■ Source passage:
The resulting first gaseous hydrocarbonaceous stream containing hydrocarbonaceous compounds boiling at a temperature less than about 700° F., hydrogen, hydrogen sulfide and ammonia from the stripping zone is preferably introduced in an all vapor phase into a post-treat hydrogenation reaction zone to hydrogenate at least a portion of the aromatic compounds in order to improve the quality of the middle distillate, particularly the jet fuel. The post-treat hydrogenation reaction zone may be conducted in a downflow, upflow or radial flow mode of operation and may utilize any known hydrogenation catalyst. The effluent from the post-treat hydrogenation reaction zone is preferably cooled to a temperature in the range from about 40° F. to about 140° F. and at least partially condensed to produce a second liquid hydrocarbonaceous stream which is recovered and fractionated to produce desired hydrocarbon product streams and to produce a second hydrogen-rich gaseous stream which is bifurcated to provide at least a portion of the added hydrogen introduced into the hydrocracking zone as hereinabove described and at least a portion of the first hydrogen-rich gaseous stream introduced in the stripping zone. Fresh make-up hydrogen may be introduced into the process at any suitable and convenient location but is preferably introduced into the stripping zone and more preferably below the hydrogenation zone in the stripping zone. Before the second hydrogen-rich gaseous stream is introduced into the hydrocracking zone, it is preferred that at least a significant portion, at least about 90 weight percent, for example, of the hydrogen sulfide is removed and recovered by means of known, conventional methods. In a preferred embodiment, the hydrogen-rich gaseous stream introduced into the hydrocracking zone contains less than about 50 wppm hydrogen sulfide.

■ Work to do:
1 > In the hydrocracking passage, to what temperature range is the effluent from the post-treat hydrogenation reaction zone preferably cooled?
2 > Using the hydrocracking passage, explain why the first gaseous hydrocarbonaceous stream from the stripping zone is sent into a post-treat hydrogenation reaction zone.
3 > Write the next part of the hydrocracking passage, picking up after its final sentence.

■ Data section:
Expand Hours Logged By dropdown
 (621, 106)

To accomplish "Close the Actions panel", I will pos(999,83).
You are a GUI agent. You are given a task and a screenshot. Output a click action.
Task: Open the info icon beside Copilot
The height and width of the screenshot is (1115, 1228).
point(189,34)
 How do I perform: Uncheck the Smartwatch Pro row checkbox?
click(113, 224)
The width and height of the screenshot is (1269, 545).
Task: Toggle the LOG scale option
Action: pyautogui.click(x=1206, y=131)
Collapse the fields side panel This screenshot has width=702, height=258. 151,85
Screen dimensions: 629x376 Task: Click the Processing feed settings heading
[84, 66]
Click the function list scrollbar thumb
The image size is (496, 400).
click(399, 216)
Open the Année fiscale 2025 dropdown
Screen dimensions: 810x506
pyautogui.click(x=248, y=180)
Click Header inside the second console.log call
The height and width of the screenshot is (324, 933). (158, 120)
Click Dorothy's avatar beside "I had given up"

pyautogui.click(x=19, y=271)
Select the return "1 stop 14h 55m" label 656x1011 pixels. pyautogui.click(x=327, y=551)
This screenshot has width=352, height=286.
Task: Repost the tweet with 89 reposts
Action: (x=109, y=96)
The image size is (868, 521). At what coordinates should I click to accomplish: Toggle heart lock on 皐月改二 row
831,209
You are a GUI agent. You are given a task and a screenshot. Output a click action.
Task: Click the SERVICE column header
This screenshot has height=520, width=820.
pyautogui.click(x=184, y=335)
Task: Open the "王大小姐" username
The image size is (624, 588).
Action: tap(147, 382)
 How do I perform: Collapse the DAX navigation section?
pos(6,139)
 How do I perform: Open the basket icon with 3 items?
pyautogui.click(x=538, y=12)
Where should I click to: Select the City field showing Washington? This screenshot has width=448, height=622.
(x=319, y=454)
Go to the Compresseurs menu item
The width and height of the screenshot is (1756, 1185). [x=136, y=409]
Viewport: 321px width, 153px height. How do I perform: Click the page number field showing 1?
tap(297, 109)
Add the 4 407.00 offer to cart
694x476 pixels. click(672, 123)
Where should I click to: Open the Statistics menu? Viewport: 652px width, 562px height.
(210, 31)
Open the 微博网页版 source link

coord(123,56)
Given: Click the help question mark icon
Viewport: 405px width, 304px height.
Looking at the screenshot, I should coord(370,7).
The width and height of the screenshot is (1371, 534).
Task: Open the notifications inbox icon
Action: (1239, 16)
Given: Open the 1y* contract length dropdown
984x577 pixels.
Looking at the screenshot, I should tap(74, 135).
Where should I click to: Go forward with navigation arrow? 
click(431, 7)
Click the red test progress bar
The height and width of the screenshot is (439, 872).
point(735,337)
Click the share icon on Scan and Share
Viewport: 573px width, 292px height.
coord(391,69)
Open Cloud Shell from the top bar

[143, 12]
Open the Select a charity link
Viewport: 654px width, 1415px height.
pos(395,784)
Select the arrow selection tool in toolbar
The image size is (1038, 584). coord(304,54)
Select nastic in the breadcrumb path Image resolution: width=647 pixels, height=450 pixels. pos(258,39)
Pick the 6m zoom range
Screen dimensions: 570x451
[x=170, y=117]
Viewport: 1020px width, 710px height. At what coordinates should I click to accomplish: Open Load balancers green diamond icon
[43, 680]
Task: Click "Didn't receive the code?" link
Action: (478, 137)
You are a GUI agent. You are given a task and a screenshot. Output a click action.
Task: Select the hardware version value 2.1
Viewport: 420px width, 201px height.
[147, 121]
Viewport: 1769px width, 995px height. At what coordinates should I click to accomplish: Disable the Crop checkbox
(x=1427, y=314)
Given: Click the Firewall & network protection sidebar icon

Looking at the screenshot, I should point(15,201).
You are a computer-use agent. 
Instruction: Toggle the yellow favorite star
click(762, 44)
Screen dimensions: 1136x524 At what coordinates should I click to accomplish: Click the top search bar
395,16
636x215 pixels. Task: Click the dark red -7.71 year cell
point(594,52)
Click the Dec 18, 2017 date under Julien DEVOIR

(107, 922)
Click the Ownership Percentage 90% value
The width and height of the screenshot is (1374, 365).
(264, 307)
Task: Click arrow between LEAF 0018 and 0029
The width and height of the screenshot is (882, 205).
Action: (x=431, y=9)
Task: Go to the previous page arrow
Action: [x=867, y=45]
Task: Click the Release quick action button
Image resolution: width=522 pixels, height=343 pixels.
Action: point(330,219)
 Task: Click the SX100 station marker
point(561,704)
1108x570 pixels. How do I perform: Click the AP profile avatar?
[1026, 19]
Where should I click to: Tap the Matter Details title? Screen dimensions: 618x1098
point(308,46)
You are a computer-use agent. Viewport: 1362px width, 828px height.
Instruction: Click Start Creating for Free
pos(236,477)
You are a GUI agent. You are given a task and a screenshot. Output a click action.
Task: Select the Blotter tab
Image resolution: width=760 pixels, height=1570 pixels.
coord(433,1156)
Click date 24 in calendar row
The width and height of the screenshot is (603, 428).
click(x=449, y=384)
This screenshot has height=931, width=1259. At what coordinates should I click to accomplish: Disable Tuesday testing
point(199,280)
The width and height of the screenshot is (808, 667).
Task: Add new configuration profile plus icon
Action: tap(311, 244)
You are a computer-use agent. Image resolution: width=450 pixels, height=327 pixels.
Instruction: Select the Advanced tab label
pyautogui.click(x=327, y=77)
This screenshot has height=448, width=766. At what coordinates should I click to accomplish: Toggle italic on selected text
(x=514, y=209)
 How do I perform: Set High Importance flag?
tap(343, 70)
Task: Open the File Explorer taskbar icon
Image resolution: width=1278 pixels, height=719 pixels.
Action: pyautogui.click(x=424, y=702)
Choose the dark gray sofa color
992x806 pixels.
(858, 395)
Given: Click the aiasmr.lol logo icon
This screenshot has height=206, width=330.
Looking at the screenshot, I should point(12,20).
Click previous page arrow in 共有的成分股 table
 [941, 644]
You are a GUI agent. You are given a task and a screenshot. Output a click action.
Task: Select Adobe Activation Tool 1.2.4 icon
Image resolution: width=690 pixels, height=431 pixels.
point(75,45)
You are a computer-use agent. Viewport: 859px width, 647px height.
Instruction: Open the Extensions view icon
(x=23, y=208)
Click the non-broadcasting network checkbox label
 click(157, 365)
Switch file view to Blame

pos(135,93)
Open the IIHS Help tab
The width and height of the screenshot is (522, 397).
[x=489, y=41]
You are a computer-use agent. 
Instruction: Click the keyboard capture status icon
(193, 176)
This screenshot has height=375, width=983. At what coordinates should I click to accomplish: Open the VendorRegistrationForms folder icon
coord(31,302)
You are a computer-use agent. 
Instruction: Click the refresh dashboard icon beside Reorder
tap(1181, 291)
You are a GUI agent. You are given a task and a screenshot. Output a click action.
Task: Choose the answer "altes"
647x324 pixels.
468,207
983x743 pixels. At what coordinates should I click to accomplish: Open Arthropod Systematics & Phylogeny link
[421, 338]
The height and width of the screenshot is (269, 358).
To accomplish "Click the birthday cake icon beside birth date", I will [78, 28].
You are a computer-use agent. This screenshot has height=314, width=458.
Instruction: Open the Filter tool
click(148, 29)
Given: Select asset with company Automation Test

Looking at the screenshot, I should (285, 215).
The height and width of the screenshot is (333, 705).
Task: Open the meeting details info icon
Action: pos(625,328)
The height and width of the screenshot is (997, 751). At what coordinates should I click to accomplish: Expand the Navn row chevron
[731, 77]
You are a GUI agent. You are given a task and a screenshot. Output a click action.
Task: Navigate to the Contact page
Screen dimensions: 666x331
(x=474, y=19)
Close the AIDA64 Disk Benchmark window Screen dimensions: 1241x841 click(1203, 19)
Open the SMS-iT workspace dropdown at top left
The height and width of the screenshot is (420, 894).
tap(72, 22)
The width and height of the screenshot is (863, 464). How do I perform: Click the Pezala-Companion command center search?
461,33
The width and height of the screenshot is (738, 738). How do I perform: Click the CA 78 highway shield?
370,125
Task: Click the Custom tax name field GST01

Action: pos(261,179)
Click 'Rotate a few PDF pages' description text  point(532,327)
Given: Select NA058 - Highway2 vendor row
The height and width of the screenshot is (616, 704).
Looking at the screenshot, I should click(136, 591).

■ Task responses:
1 > From about 40° F. to about 140° F.

2 > It is sent there so that at least a portion of its aromatic compounds can be hydrogenated. This improves the quality of the middle distillate, particularly the jet fuel.

3 >
DETAILED DESCRIPTION OF THE DRAWING
In the drawing, the process of the present invention is illustrated by means of a simplified schematic flow diagram in which such details as pumps, instrumentation, heat-exchange and heat-recovery circuits, compressors and similar hardware have been deleted as being non-essential to an understanding of the techniques involved. The use of such miscellaneous equipment is well within the purview of one skilled in the art.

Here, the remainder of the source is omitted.